Non richiamerò in questa nota i miei studi sul diritto di resistenza (per cui basterebbe citare molte Costituzioni degli Stati della Federazione U.S.A.), né sul tirannicidio, che probabilmente mi sono costati cari in gioventù, ed anche per questo recentemente rieditate; nemmeno varrebbe la mia alta considerazione, dal punto di vista storico, di Robespierre, compresa, per contrappasso, la sua fine fisica, ma anche dei Giacobini, nella formazione dello Stato borghese di diritto, semplicemente poiché l’argomento e il soggetto di cui riferirò non ne sono degni anche se, immagino, quest’ultimo non saprebbe assolutamente di che si discorre.

Si noti, tra l’altro, che nella storia degli Stati Uniti hanno perso la vita in modo violento Abramo Lincoln, John Kennedy, Robert Kennedy, Martin Luther King, che non erano certo, si fa per dire, dei “tiranni” o degli estremisti di destra. E taccio su ciò che penso da sempre sulle responsabilità delle istituzioni statali, al di là delle ricostruzioni ufficiali, come potrei dire se ne avessi voglia.

Né mi interessa la imago mortis del costituzionalismo negli Stati Uniti, per quattro anni in default, che probabilmente sarà presto ripristinato, assieme alle regole dello Stato di diritto. Anche perché, sbagliando, gli Stati Uniti sono stati considerati un modello di democrazia costituzionale. E, tuttavia, non è tipica del sistema nordamericano l’elezione di un uomo che fa della cattiveria – di cui parla in alcune registrazioni pubblicate dal Washington Post anche la sorella: «… crudele, bugiardo, privo di principi e pertanto “inaffidabile”») – la sua cifra; che non governa la complessità con il rispetto degli altri, ma con la durezza egocentrica che non tiene conto della competenza persino umile che richiede il governo. Un uomo al comando, per caso dico, alla guida della prima (o seconda?) potenza mondiale, carico della consapevolezza di essere un tycoon (con tutto quel che segue) e della sua mancata e non voluta conoscenza dei modi di esercizio del potere politico-costituzionale, non political correct e senza mai un gesto positivo, anche ipocrita. Solo una smorfia con la bocca e gesti ripetuti e prevedibilmente ripetitivi.

◇ ◇ ◇

## OPERAZIONI RICHIESTE
#1 Rispondi alle domande sul testo fornito e contrassegna ogni risposta con la lettera corrispondente.
(a) Quali personaggi della storia degli Stati Uniti hanno perso la vita in modo violento, secondo il testo?
(b) Quale giornale ha pubblicato le registrazioni in cui parla la sorella?
(c) Per quanti anni il costituzionalismo negli Stati Uniti è stato in default?
#2 Restituisci il passo del testo fornito compreso tra "Non richiamerò in" e "che si discorre.", estremi inclusi.

## DATI FORNITI
◇ ◇ ◇

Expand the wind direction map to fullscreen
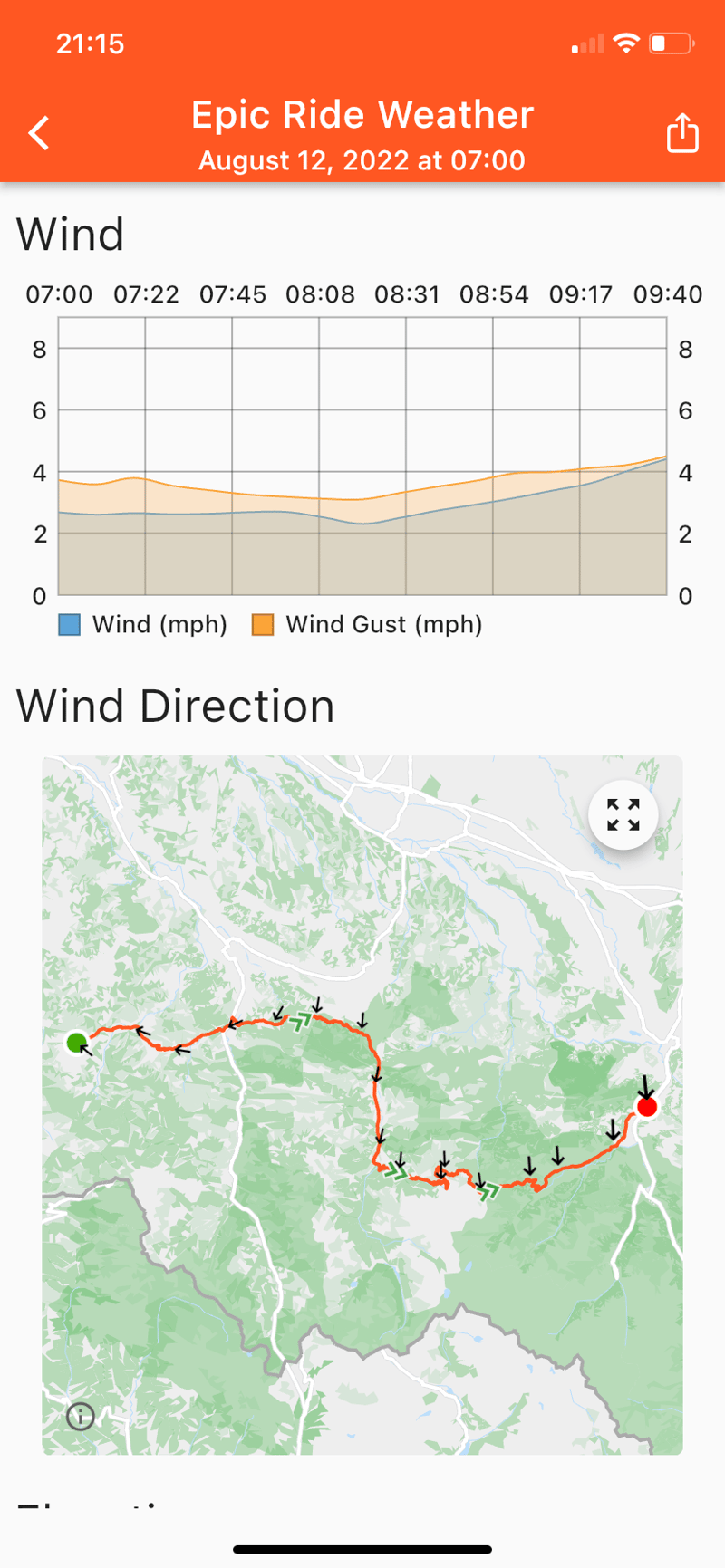(x=624, y=814)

◇ ◇ ◇

## RISULTATI
#1
(a) Hanno perso la vita in modo violento Abramo Lincoln, John Kennedy, Robert Kennedy e Martin Luther King.
(b) Le registrazioni sono state pubblicate dal Washington Post.
(c) Il costituzionalismo negli Stati Uniti è stato in default per quattro anni.

#2
Non richiamerò in questa nota i miei studi sul diritto di resistenza (per cui basterebbe citare molte Costituzioni degli Stati della Federazione U.S.A.), né sul tirannicidio, che probabilmente mi sono costati cari in gioventù, ed anche per questo recentemente rieditate; nemmeno varrebbe la mia alta considerazione, dal punto di vista storico, di Robespierre, compresa, per contrappasso, la sua fine fisica, ma anche dei Giacobini, nella formazione dello Stato borghese di diritto, semplicemente poiché l’argomento e il soggetto di cui riferirò non ne sono degni anche se, immagino, quest’ultimo non saprebbe assolutamente di che si discorre.